(TASK TO CARRY OUT):
Return every line of the data exactly as it stands.
### DATA ###
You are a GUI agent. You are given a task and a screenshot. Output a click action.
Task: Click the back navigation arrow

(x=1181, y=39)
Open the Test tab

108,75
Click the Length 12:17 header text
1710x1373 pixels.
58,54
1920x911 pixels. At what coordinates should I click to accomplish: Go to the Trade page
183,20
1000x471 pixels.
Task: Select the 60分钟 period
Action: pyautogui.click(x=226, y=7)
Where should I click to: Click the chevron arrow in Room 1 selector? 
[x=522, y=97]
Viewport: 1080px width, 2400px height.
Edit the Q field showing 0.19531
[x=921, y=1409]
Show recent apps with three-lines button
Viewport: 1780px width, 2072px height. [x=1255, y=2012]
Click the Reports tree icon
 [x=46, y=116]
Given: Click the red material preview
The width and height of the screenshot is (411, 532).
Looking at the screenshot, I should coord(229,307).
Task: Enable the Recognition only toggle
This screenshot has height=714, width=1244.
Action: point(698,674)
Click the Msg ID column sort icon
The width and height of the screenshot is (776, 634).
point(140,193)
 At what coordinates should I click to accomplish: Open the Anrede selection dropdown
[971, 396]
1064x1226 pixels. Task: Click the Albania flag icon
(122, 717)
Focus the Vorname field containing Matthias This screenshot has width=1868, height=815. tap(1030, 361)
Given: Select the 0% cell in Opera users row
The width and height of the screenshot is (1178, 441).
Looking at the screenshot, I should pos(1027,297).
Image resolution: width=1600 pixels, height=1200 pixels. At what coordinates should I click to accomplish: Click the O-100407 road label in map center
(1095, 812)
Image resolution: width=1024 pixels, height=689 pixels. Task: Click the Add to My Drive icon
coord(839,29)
###
(ANSWER BELOW):
You are a GUI agent. You are given a task and a screenshot. Output a click action.
Task: Click the back navigation arrow

(x=1181, y=39)
Open the Test tab

108,75
Click the Length 12:17 header text
1710x1373 pixels.
58,54
1920x911 pixels. At what coordinates should I click to accomplish: Go to the Trade page
183,20
1000x471 pixels.
Task: Select the 60分钟 period
Action: pyautogui.click(x=226, y=7)
Where should I click to: Click the chevron arrow in Room 1 selector? 
[x=522, y=97]
Viewport: 1080px width, 2400px height.
Edit the Q field showing 0.19531
[x=921, y=1409]
Show recent apps with three-lines button
Viewport: 1780px width, 2072px height. [x=1255, y=2012]
Click the Reports tree icon
 [x=46, y=116]
Given: Click the red material preview
The width and height of the screenshot is (411, 532).
Looking at the screenshot, I should coord(229,307).
Task: Enable the Recognition only toggle
This screenshot has height=714, width=1244.
Action: point(698,674)
Click the Msg ID column sort icon
The width and height of the screenshot is (776, 634).
point(140,193)
 At what coordinates should I click to accomplish: Open the Anrede selection dropdown
[971, 396]
1064x1226 pixels. Task: Click the Albania flag icon
(122, 717)
Focus the Vorname field containing Matthias This screenshot has width=1868, height=815. tap(1030, 361)
Given: Select the 0% cell in Opera users row
The width and height of the screenshot is (1178, 441).
Looking at the screenshot, I should pos(1027,297).
Image resolution: width=1600 pixels, height=1200 pixels. At what coordinates should I click to accomplish: Click the O-100407 road label in map center
(1095, 812)
Image resolution: width=1024 pixels, height=689 pixels. Task: Click the Add to My Drive icon
coord(839,29)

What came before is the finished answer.